我有下一个型号: 命令'collect'(collect_positions.py)-> Celery任务(tasks.py)-> ScrappySpider(MySpider)...
收集位置.py:
from django.core.management.base import BaseCommand
from tracker.models import Keyword
from tracker.tasks import positions
class Command(BaseCommand):
help = 'collect_positions'
def handle(self, *args, **options):
def chunks(l, n):
"""Yield successive n-sized chunks from l."""
for i in range(0, len(l), n):
yield l[i:i + n]
chunk_size = 1
keywords = Keyword.objects.filter(product=product).values_list('id', flat=True)
chunks_list = list(chunks(keywords, chunk_size))
positions.chunks(chunks_list, 1).apply_async(queue='collect_positions')
return 0
任务.py:
from app_name.celery import app
from scrapy.settings import Settings
from scrapy_app import settings as scrapy_settings
from scrapy_app.spiders.my_spider import MySpider
from tracker.models import Keyword
from scrapy.crawler import CrawlerProcess
@app.task
def positions(*args):
s = Settings()
s.setmodule(scrapy_settings)
keywords = Keyword.objects.filter(id__in=list(args))
process = CrawlerProcess(s)
process.crawl(MySpider, keywords_chunk=keywords)
process.start()
return 1
我通过命令行运行该命令,这会创建用于解析的任务。

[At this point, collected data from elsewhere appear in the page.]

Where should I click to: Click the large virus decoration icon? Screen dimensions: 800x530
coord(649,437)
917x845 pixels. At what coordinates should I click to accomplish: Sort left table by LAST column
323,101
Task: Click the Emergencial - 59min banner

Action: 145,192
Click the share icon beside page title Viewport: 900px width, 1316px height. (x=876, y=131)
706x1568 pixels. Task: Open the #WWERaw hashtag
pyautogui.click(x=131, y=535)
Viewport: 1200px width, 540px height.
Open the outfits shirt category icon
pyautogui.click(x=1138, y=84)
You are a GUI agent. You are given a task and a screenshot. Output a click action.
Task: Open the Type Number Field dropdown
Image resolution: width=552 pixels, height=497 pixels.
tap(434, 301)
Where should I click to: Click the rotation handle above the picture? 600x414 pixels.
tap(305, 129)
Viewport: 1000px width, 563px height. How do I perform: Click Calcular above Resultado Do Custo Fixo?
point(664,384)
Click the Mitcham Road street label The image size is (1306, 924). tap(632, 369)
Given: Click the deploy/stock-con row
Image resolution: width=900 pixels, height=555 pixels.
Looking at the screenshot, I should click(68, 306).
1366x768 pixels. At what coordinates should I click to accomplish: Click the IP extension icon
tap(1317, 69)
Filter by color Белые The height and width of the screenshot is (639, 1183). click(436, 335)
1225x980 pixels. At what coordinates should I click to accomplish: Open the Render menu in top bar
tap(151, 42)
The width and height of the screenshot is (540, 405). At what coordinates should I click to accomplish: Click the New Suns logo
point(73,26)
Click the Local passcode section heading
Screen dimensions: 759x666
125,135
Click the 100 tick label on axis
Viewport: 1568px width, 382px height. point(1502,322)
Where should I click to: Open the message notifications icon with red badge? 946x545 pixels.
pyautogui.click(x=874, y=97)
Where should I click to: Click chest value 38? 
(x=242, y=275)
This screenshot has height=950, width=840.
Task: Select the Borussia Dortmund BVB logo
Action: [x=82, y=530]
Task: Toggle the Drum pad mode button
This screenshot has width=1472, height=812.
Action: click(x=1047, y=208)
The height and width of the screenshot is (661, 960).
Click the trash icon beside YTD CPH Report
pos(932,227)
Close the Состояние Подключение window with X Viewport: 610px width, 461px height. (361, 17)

第一个队列成功完成,但其他队列返回错误:
twisted.internet.error.ReactorNotRestartable
请告诉我如何修复此错误? 如果有需要我可以提供任何数据...
更新1
感谢您的回答,@Chiefir!我成功运行了所有队列,但仅启动了 start_requests() 函数,并且 parse() 未运行。
scrapy Spider的主要功能:
def start_requests(self):
print('STEP1')
yield scrapy.Request(
url='exmaple.com',
callback=self.parse,
errback=self.error_callback,
dont_filter=True
)
def error_callback(self, failure):
print(failure)
# log all errback failures,
# in case you want to do something special for some errors,
# you may need the failure's type
print(repr(failure))
# if isinstance(failure.value, HttpError):
if failure.check(HttpError):
# you can get the response
response = failure.value.response
print('HttpError on %s', response.url)
# elif isinstance(failure.value, DNSLookupError):
elif failure.check(DNSLookupError):
# this is the original request
request = failure.request
print('DNSLookupError on %s', request.url)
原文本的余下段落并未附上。